Matt. 6:19 - 21 “Do not store up for yourselves treasures on earth, where moth and rust destroy, and where thieves break in and steal. But store up for yourselves treasures in heaven, where neither moth nor rust destroys, and where thieves do not break in or steal;
for where your treasure is, there your heart will be also."
Here Jesus moves from focussing on our private life (giving, praying, fasting) to our public business in the world - such things as money, possessions, food, drink, clothing and ambition. However, we must not put these in the two categories that are often used - spiritual (sacred) and secular. The heretical divorce of sacred and secular has been a disaster in church history. Paul teaches that to the holy all things are holy (Titus 1:15). That denies any such separation.
The distinction Jesus does make though is between what is eternal and what is temporal. I taught my children from a young age, that all the material things they treasure will ultimately end up at the rubbish dump. In fact, many of the things most of you have enjoyed in the past are there now. This is not to say we are not free to enjoy them - it is just a case of perspective. Martin Luther made a great statement. He said, “material things have three trustees - rust, moths and thieves.” I love that. So true.

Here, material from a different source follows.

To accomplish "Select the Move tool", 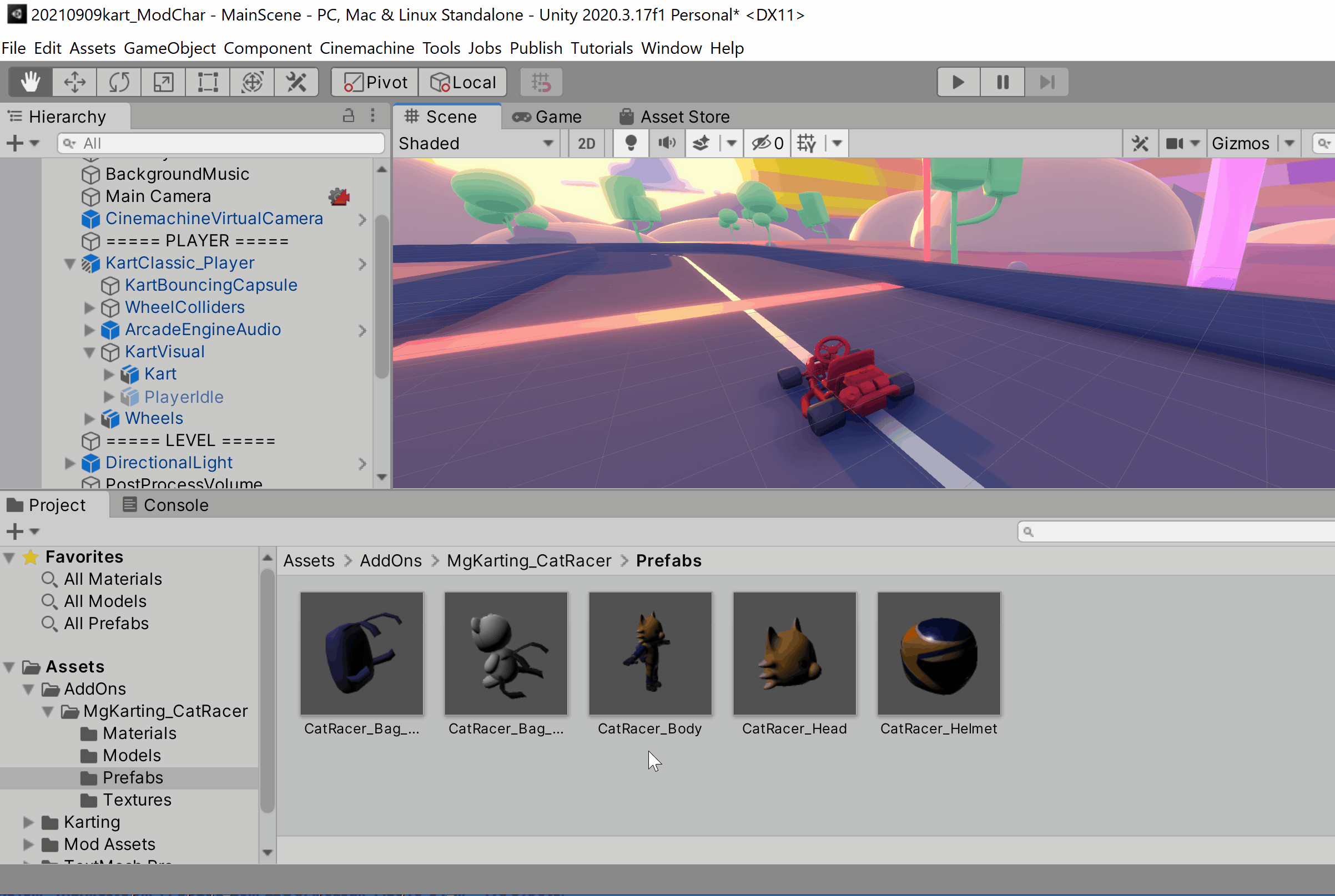I will [x=74, y=82].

In contrast, the things Jesus encourages us mostly to focus on in our life are moral and eternal. They last forever and pass through into eternity with us. They also have a huge impact on the people and the world around us.
So - what are these things? According to Scripture the most important of all is love (1 Cor 13). True love begins with a love for God and then a love for others. Obviously, love and passion for His Kingdom is part of this. Moving out from here we pursue such things as righteousness and peace as described in God’s Word; we pursue wisdom as being more valuable than knowledge, we pursue justice and offer compassion, especially to those who are suffering. We uphold the sanctity of human life and seek to do good to all people. This includes caring for the poor and those less privileged than we are. Here Peter offers us a useful list which includes faith, moral excellence, knowledge, self-control, perseverance, godliness, brotherly kindness, and love. Peter goes on to say that if we don’t have these qualities we are blind or short-sighted - but if they are present and ever-increasing in us, our lives will be very fruitful (2 Peter 1).
It is interesting that many of the things that we enjoy and often take for granted were taken off us for a month or so, due to the COVID 19 lockdown. How did you do? What showed up in your life? Did you miss the so-called treasures of the world or were you content with your relationship with the Father, less stress and some opportunities to catch up with family? Answering these questions will give you an indication of how you are doing on the scale in 2 Peter. Don’t be condemned - if you found somethings to work on that is good. Take them before the Lord and work with Him on them - it will assist your journey of moving from one degree of glory to another. That is what we all take into eternity with us and no form of materialism can offer us that.